If you’ve been following my blog, you’ll know that this novel is particularly special to me because of the emotional trauma that inspired my latest revision. Earlier this year I had my heart broken, suddenly and brutally, and it broke me. It did. You may think that’s an embarrassing thing to share online, or that it’s something I should be ashamed of, but it isn’t. Not for me. I’m not embarrassed to have been in love with a partner who didn’t love me back, and I’m not ashamed for being justifiably devastated when he finally told me how he felt. It’s something I’ve learnt from, something that has shaped me and my writing for the future — and positively.
But it wasn’t positive at first. For the first time in my life, I properly understood what it’s like to love someone without really knowing them at all.
And it was terrifying.
I didn’t know what to do with what I was feeling. I couldn’t talk about it. I didn’t know what to say. I didn’t know how to make it better. But I realised I wasn’t alone. Because sitting on my hard drive was a girl as lost and sad and wrapped up in self-hatred as I was.
So I paid her a visit.
In the midst of the worst depression of my life, I crawled out of bed long enough to rewrite the first chapter of THE GIRL YOU LEFT BEHIND and spew everything I had onto the page. Rejection, heartbreak, sadness, loss, grief, anger… That first chapter was raw and unflinching and disgustingly honest. It wasn’t a carbon copy of my situation — the book’s main relationship is between a daughter and her distant father, after all — but my feelings were all there, in some way or another. And because it was framed through her story, Katy’s story, it had direction. There was rage there. Revenge. I was an emotional wreck, but she was tough. She could survive this. So in a way, we’d get through it together, Katy and me. And that first chapter was my promise that I’d reach The End with her.
As I wrote in a previous blog post, rewriting that first chapter was the most cathartic thing I’ve ever done.
But what I didn’t tell you is that I rewrote it for this. This competition. That’s why I crawled out of bed, that’s why I scrubbed away my tears to see the laptop screen. It was early May, the deadline was looming, and I forced myself to sit at my desk with a box of tissues and as much chocolate as I needed, and I wrote. I put it all down. I refused to give up until I had it done. I told myself it was an opportunity I couldn’t miss, no matter how I felt.

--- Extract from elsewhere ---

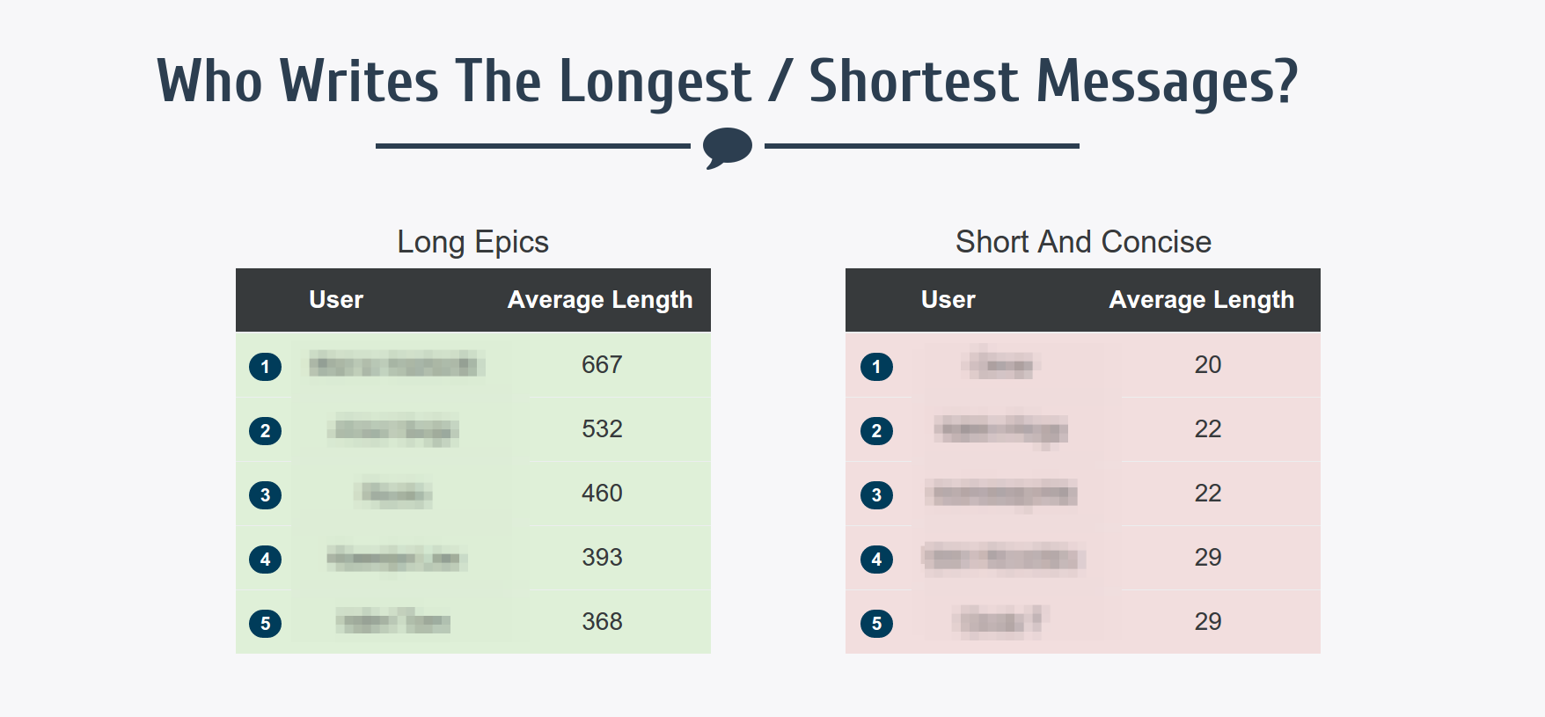Click rank 5 badge in Short And Concise table
This screenshot has height=717, width=1545.
click(x=876, y=624)
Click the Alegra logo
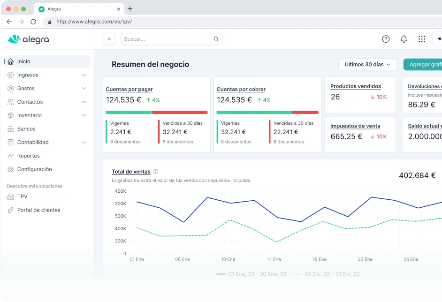Screen dimensions: 442x302 [29, 39]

And it was the first step I took towards recovery.
As a writer, one who has tried and failed to get noticed in a literary world for years, it’s absolutely fantastic to have had my work praised in this way. To be listed among such thrilling novels, to have made it to the final six out of over a thousand entries, to see my name in a national newspaper and online, to have had a personal phone call from top literary agent Luigi Bonomi — it’s the stuff dreams are made of! It’s the best thing that’s ever happened to me.
But if I’m honest, being a finalist in this competition means far more to me in a personal sense than anything related to my career. Yes, it’s a wonderful opportunity and yes, it’s made all the years of drafting and editing and tearing my hair out over adverbs entirely worth it. It’s probably (hopefully!) the first stepping stone on my way to an actual, proper career in writing.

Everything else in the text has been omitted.